Aim of the exercise - Go through the material below and return each line with the string "This" in it.

[Material provided]

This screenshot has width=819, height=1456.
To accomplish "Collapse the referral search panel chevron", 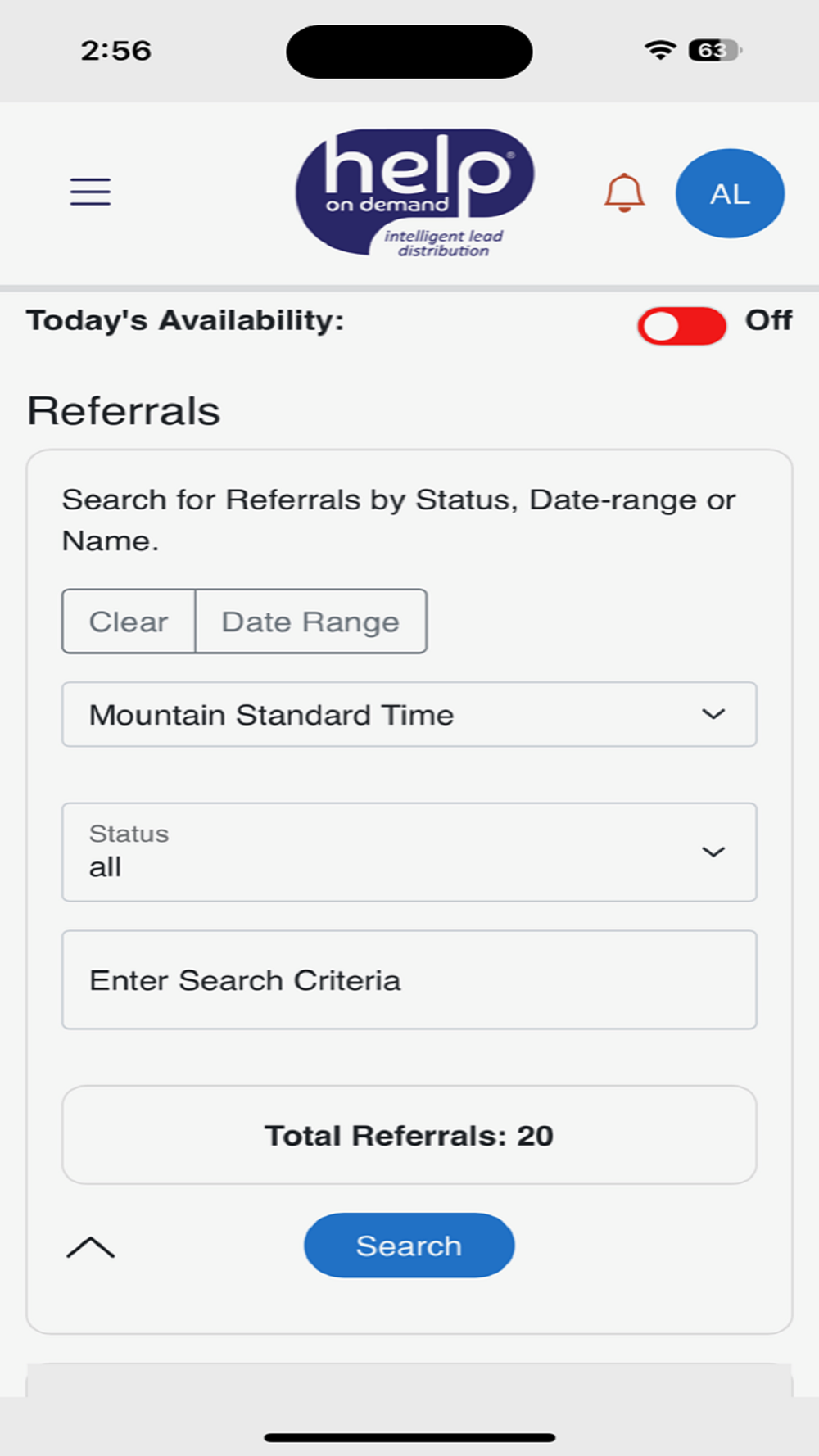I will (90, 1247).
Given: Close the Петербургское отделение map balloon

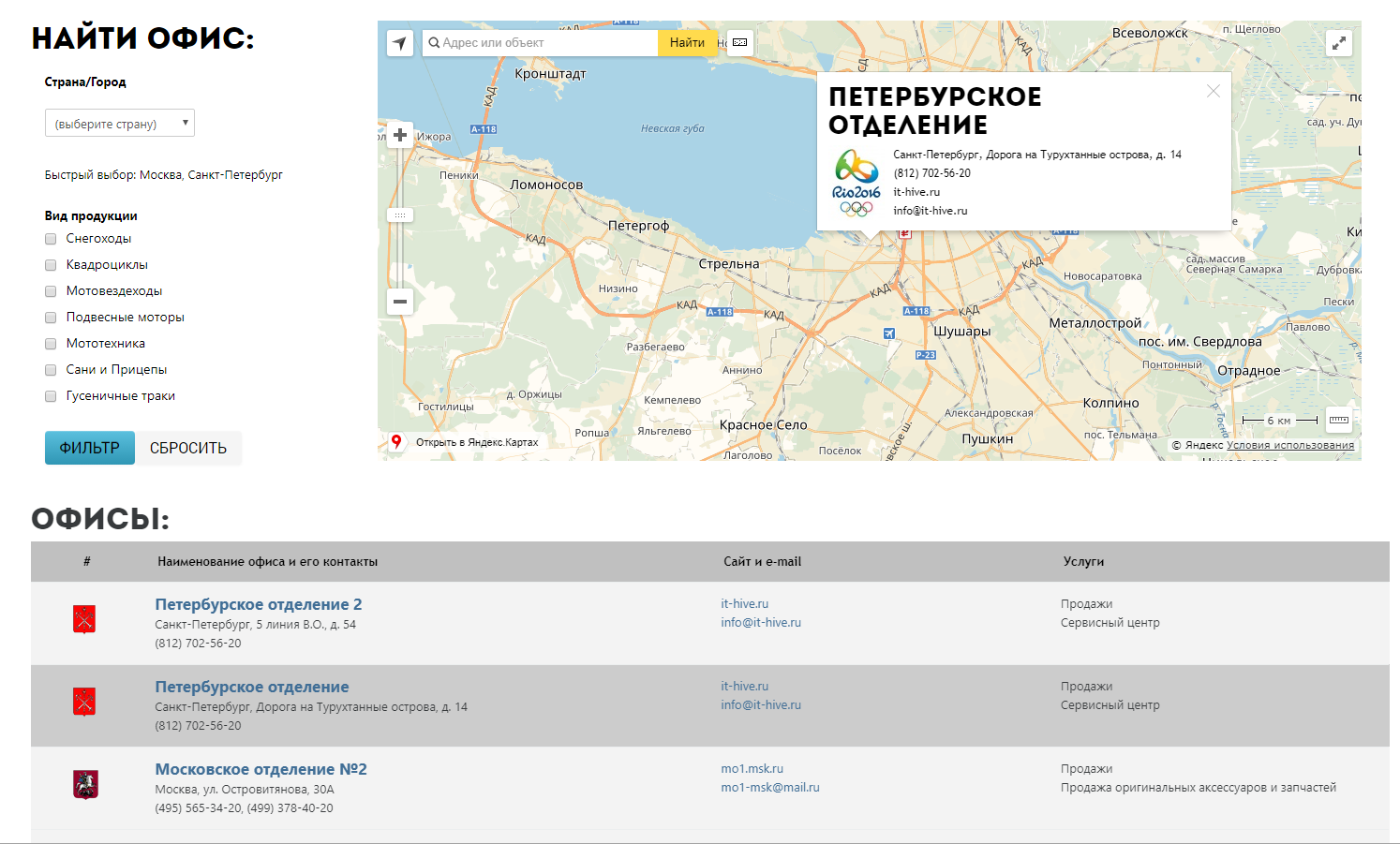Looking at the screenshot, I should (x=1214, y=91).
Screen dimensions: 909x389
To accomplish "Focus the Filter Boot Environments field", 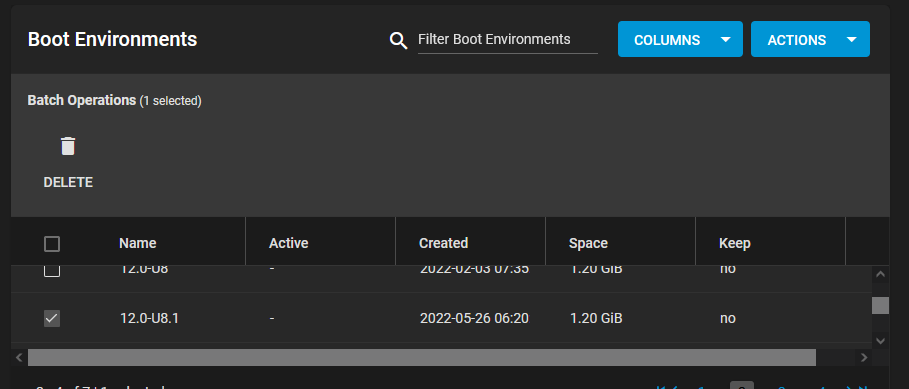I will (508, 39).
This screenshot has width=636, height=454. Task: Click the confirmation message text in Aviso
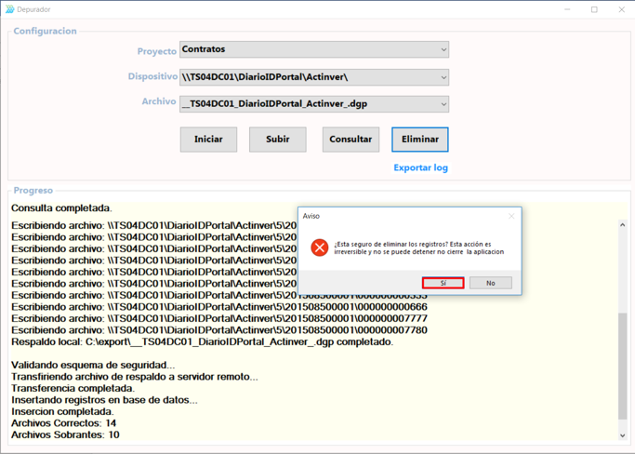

[/Material provided]

Solution to the problem -
This screenshot has width=819, height=1456.
This screenshot has width=636, height=454. Task: Click the confirmation message text in Aviso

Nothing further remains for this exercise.